Task description:
Copy out every row below, substituting "Screen resolution" for each "Image resolution" and keeping everything else identical.

==== Supplied data ====

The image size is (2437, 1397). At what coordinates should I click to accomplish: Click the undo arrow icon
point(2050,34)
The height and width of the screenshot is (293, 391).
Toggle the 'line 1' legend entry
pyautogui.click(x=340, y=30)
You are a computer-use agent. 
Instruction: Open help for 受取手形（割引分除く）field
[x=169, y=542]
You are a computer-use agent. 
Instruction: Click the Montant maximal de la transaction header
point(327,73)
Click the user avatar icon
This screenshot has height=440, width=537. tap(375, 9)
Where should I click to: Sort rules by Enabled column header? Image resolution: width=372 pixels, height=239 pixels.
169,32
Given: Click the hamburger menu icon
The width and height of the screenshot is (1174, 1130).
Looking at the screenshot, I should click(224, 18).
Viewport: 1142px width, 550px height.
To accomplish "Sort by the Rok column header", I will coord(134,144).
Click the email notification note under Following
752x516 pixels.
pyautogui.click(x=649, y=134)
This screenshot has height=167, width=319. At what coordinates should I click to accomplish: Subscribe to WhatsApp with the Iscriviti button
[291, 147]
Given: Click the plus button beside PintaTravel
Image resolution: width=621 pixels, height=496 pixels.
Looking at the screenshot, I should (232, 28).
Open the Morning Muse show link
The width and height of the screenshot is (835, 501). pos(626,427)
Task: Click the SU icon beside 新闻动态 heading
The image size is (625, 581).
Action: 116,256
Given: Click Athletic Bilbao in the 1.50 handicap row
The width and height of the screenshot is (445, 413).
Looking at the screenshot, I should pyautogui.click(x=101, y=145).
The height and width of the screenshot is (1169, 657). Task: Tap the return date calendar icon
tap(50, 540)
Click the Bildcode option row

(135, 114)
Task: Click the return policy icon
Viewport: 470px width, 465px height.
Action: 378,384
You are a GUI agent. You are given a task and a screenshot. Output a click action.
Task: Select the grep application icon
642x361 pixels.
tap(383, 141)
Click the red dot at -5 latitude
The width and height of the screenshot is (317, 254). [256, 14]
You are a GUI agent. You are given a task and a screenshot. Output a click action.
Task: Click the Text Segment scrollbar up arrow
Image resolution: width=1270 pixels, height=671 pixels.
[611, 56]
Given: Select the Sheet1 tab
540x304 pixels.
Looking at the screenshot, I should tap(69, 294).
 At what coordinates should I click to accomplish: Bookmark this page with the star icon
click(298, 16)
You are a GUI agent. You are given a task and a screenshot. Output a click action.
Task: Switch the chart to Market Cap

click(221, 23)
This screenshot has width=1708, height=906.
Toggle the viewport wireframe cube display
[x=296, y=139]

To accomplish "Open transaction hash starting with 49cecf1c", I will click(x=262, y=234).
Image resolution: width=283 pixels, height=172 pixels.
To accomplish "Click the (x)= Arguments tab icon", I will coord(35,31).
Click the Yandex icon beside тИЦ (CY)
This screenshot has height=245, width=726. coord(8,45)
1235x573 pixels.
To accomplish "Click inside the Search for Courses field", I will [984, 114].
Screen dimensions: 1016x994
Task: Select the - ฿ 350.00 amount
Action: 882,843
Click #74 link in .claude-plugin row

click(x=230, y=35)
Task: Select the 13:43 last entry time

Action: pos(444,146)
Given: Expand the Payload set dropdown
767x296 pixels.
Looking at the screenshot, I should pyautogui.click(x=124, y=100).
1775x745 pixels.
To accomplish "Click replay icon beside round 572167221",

====

Task result:
The image size is (2437, 1397). At what coordinates should I click to accomplish: Click the undo arrow icon
point(2050,34)
The height and width of the screenshot is (293, 391).
Toggle the 'line 1' legend entry
pyautogui.click(x=340, y=30)
You are a computer-use agent. 
Instruction: Open help for 受取手形（割引分除く）field
[x=169, y=542]
You are a computer-use agent. 
Instruction: Click the Montant maximal de la transaction header
point(327,73)
Click the user avatar icon
This screenshot has height=440, width=537. tap(375, 9)
Where should I click to: Sort rules by Enabled column header? Screen resolution: width=372 pixels, height=239 pixels.
169,32
Given: Click the hamburger menu icon
The width and height of the screenshot is (1174, 1130).
Looking at the screenshot, I should click(224, 18).
Viewport: 1142px width, 550px height.
To accomplish "Sort by the Rok column header", I will coord(134,144).
Click the email notification note under Following
752x516 pixels.
pyautogui.click(x=649, y=134)
This screenshot has height=167, width=319. At what coordinates should I click to accomplish: Subscribe to WhatsApp with the Iscriviti button
[291, 147]
Given: Click the plus button beside PintaTravel
Screen resolution: width=621 pixels, height=496 pixels.
Looking at the screenshot, I should (232, 28).
Open the Morning Muse show link
The width and height of the screenshot is (835, 501). pos(626,427)
Task: Click the SU icon beside 新闻动态 heading
The image size is (625, 581).
Action: 116,256
Given: Click Athletic Bilbao in the 1.50 handicap row
The width and height of the screenshot is (445, 413).
Looking at the screenshot, I should pyautogui.click(x=101, y=145).
The height and width of the screenshot is (1169, 657). Task: Tap the return date calendar icon
tap(50, 540)
Click the Bildcode option row

(135, 114)
Task: Click the return policy icon
Viewport: 470px width, 465px height.
Action: 378,384
You are a GUI agent. You are given a task and a screenshot. Output a click action.
Task: Select the grep application icon
642x361 pixels.
tap(383, 141)
Click the red dot at -5 latitude
The width and height of the screenshot is (317, 254). [256, 14]
You are a GUI agent. You are given a task and a screenshot. Output a click action.
Task: Click the Text Segment scrollbar up arrow
Screen resolution: width=1270 pixels, height=671 pixels.
[611, 56]
Given: Select the Sheet1 tab
540x304 pixels.
Looking at the screenshot, I should tap(69, 294).
 At what coordinates should I click to accomplish: Bookmark this page with the star icon
click(298, 16)
You are a GUI agent. You are given a task and a screenshot. Output a click action.
Task: Switch the chart to Market Cap

click(221, 23)
This screenshot has width=1708, height=906.
Toggle the viewport wireframe cube display
[x=296, y=139]

To accomplish "Open transaction hash starting with 49cecf1c", I will click(x=262, y=234).
Screen resolution: width=283 pixels, height=172 pixels.
To accomplish "Click the (x)= Arguments tab icon", I will coord(35,31).
Click the Yandex icon beside тИЦ (CY)
This screenshot has height=245, width=726. coord(8,45)
1235x573 pixels.
To accomplish "Click inside the Search for Courses field", I will [984, 114].
Screen dimensions: 1016x994
Task: Select the - ฿ 350.00 amount
Action: 882,843
Click #74 link in .claude-plugin row

click(x=230, y=35)
Task: Select the 13:43 last entry time

Action: pos(444,146)
Given: Expand the Payload set dropdown
767x296 pixels.
Looking at the screenshot, I should pyautogui.click(x=124, y=100).
1775x745 pixels.
To accomplish "Click replay icon beside round 572167221",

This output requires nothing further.